A further contemporary line of thought argues that human-like tracking will require stronger integration of semantics, adaptation, and geometry. The dissertation-scale account “Rethinking Generic Object Tracking Toward Human-Level Perceptual Intelligence” frames recent methods such as PiVOT, GOT-JEPA, and GOT-Edit as progressively enhancing “target discrimination,” “robust adaptation,” and “geometric reasoning capabilities” (Chen, 1 Jul 2026). This suggests that future GOT systems may increasingly resemble modular perceptual systems rather than monolithic template matchers, combining foundation-model priors, prompting, model-space predictive learning, point-based occlusion reasoning, and geometry-aware editing.

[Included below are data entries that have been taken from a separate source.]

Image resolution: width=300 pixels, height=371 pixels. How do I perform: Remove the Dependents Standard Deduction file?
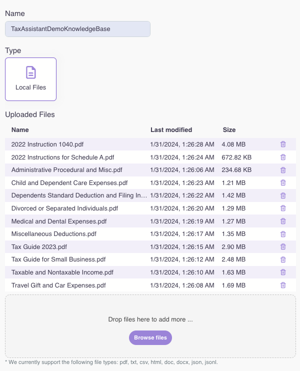[x=283, y=196]
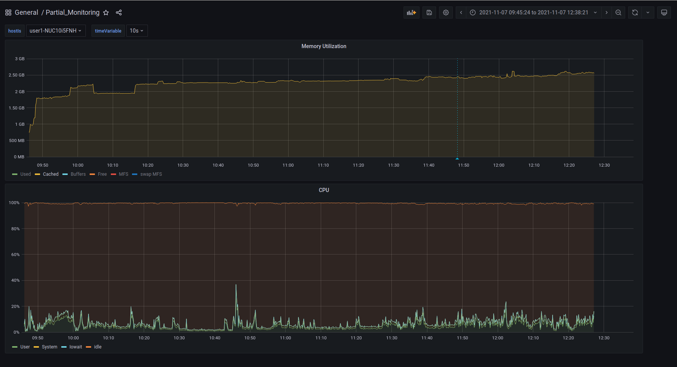
Task: Open the time range picker
Action: coord(533,12)
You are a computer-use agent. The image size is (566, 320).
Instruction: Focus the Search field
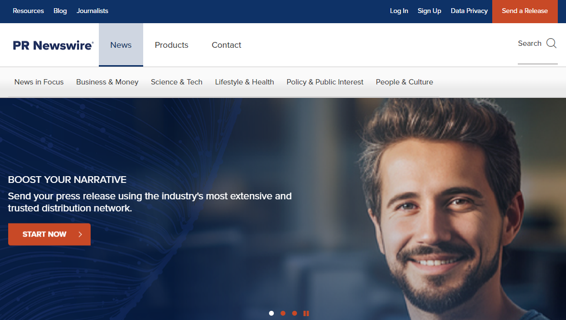pos(529,43)
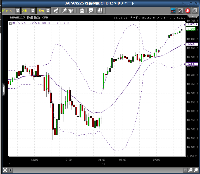Open the 15m timeframe dropdown
Screen dimensions: 200x174
pyautogui.click(x=48, y=11)

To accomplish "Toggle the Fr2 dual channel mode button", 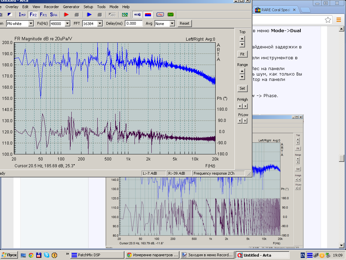I will pos(33,15).
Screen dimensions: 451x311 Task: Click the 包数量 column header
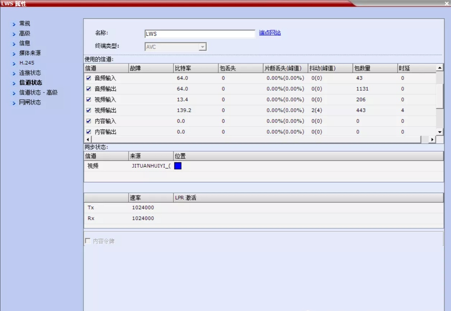point(375,68)

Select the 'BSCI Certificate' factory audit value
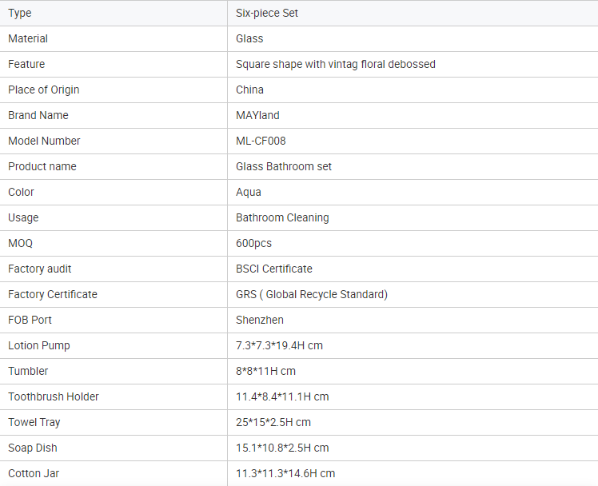tap(274, 269)
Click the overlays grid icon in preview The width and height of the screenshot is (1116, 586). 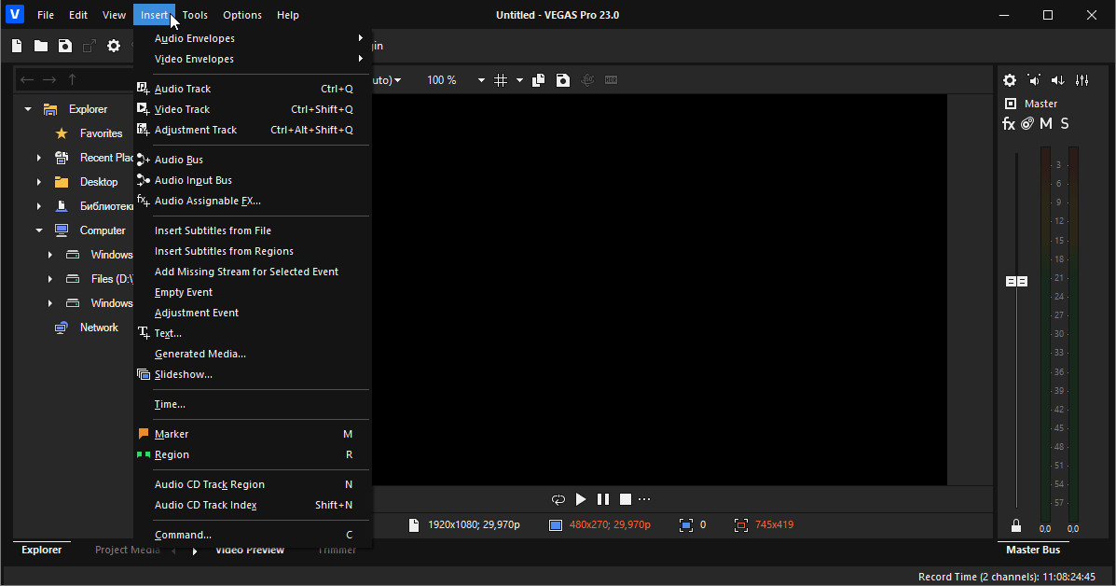501,80
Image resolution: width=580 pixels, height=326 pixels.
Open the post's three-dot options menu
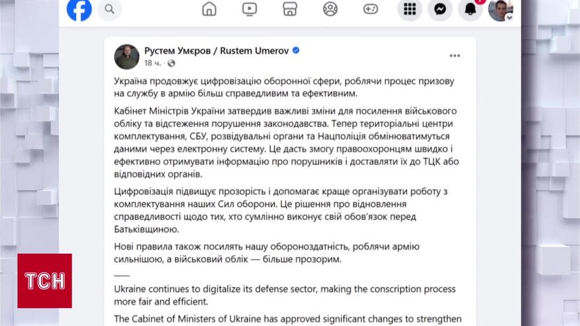pyautogui.click(x=454, y=56)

A persistent misconception is that GOT is solved once a tracker performs strongly on one benchmark or one architectural family. The supplied literature repeatedly argues against this. The survey emphasizes that occlusions, similar distractors, and appearance variations remain central obstacles (Meibodi et al., 31 Jul 2025). VastTrack demonstrates large distribution shifts even for strong transformer trackers (Peng et al., 2024). Geometry-aware and model-predictive systems show that complementary cues beyond 2D template matching still yield gains (Chen et al., 9 Feb 2026, Chen, 1 Jul 2026). A plausible implication is that GOT remains an open systems problem: progress depends not only on better feature encoders, but also on principled handling of uncertainty, target state adaptation, geometry, and the interaction between generic priors and sequence-specific evidence.